I've got a Komodo Edit based syntax highlighting plugin working pretty well, minus numbers (which need a little regex-foo), and certain keywords which have spaces after them don't get promoted from identifiers. It's already cool enough to highlight commands with spaces after them only if they have the space.

Double post but it's okay: here's the download if anyone wants to try it: http://sfgp.cemetech.net/komodo-plugins/tibasic-1.0.0-ko.xpi

Also, in fun news, a Komodo developer/ActiveState employee commented on my youtube video only a couple hours after I posted it!

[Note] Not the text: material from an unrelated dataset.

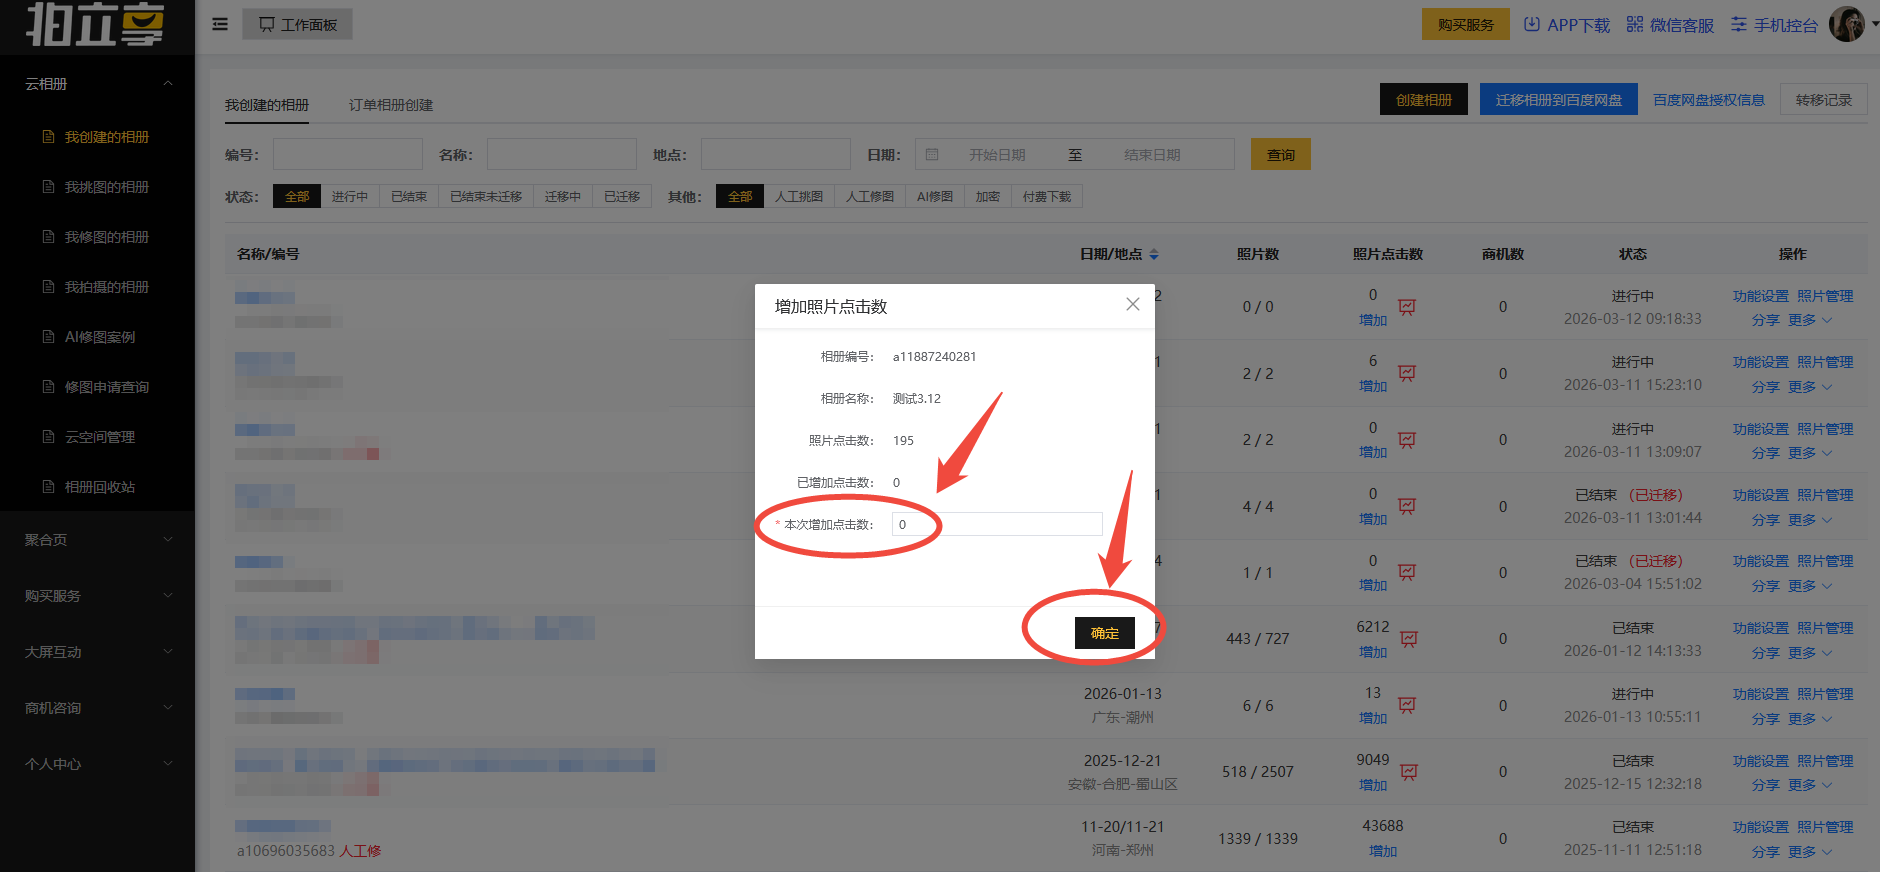Open 相册回收站 in sidebar
This screenshot has width=1880, height=872.
99,487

No idea how/why he found it, but it's fun Smile
Elfprince, given that I made my SC3 preprocessor generate list of keywords and such (a la this), would you be interested in helping me write a general state machine for syntax-highlighting BASIC, Axe, and Grammer code for CodeMirror?
Are we targeting javascript? Might be worthwhile to throw my lexer at emscripten as a starting point and see how that goes. If that works and you build a numeric-token-value ->color LUT it would probably be pretty fast.
elfprince13 wrote:
Are we targeting javascript? Might be worthwhile to throw my lexer at emscripten as a starting point and see how that goes. If that works and you build a numeric-token-value ->color LUT it would probably be pretty fast.
Javascript, yes, but we'd be working with the text representation rather than the numeric representation so that on-the-fly syntax highlighting is possible. Here's how CodeMirror's state-machine stuff works:

http://marijnhaverbeke.nl/blog/codemirror-mode-system.html
TI-BASIC and Axe syntax highlighter engine for CodeMirror.

Cheers Smile

EDIT: It's minified. Here's an expanded version.

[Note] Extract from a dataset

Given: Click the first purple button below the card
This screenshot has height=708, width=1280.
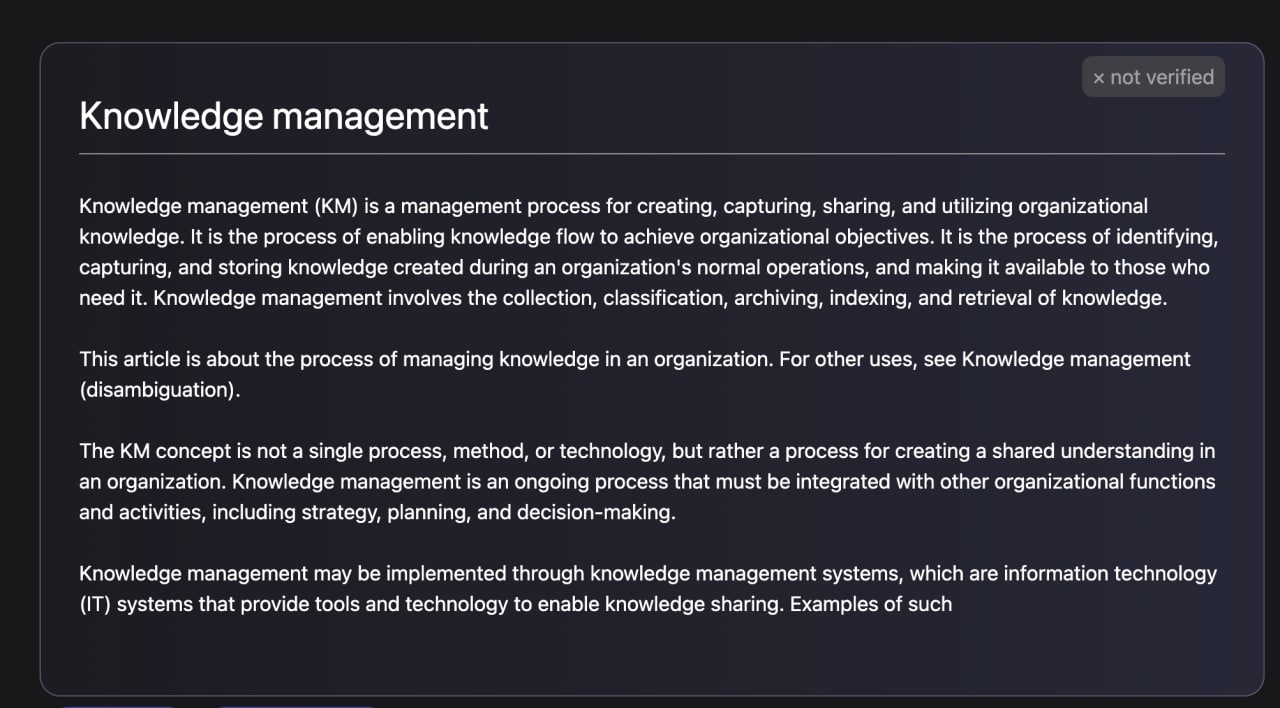Looking at the screenshot, I should pyautogui.click(x=117, y=704).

EDIT2: Ignore the weird stuff in the first 56 lines. All that you need is the functions starting in line 57 and 132 for TI-BASIC and Axe, respectively. Grammer highlighting hasn't been implemented yet.
Right. My suggestion is to take my existing flex-based tokenizer, compile it to javascript with emscripten, and have something that looks like this:


Code:
return styletable[tokentypetable[yylex()]];


For that to work, we need two tables based on numeric values of tokens.
Deep Thought, that's very kind of you, but since this is for a semi-competing project, I'm hesitant to take advantage of your hard work. Smile If you have no qualms about that, I'll go ahead and give that a try.
My lexer compiles to JS quite easily! I really think it should be easy to plug into CodeMirror. The tricky part will just be adapting the buffers to work with the stream + state object provided to the token function, but I don't think that should take too much work.
Bump, it generates highlighters for VIM now as well, though the Unicode/UTF-8 compatibility is broken with VIM at the moment since they use different escape sequences.


[edit]

Not true. Everything is fine now =) I added slightly weirder escaping code, but it's all good, and the VIM version supports Unicode characters.
*bump*

This has been added to the community package manager for Komodo, in case anyone is still paying attention.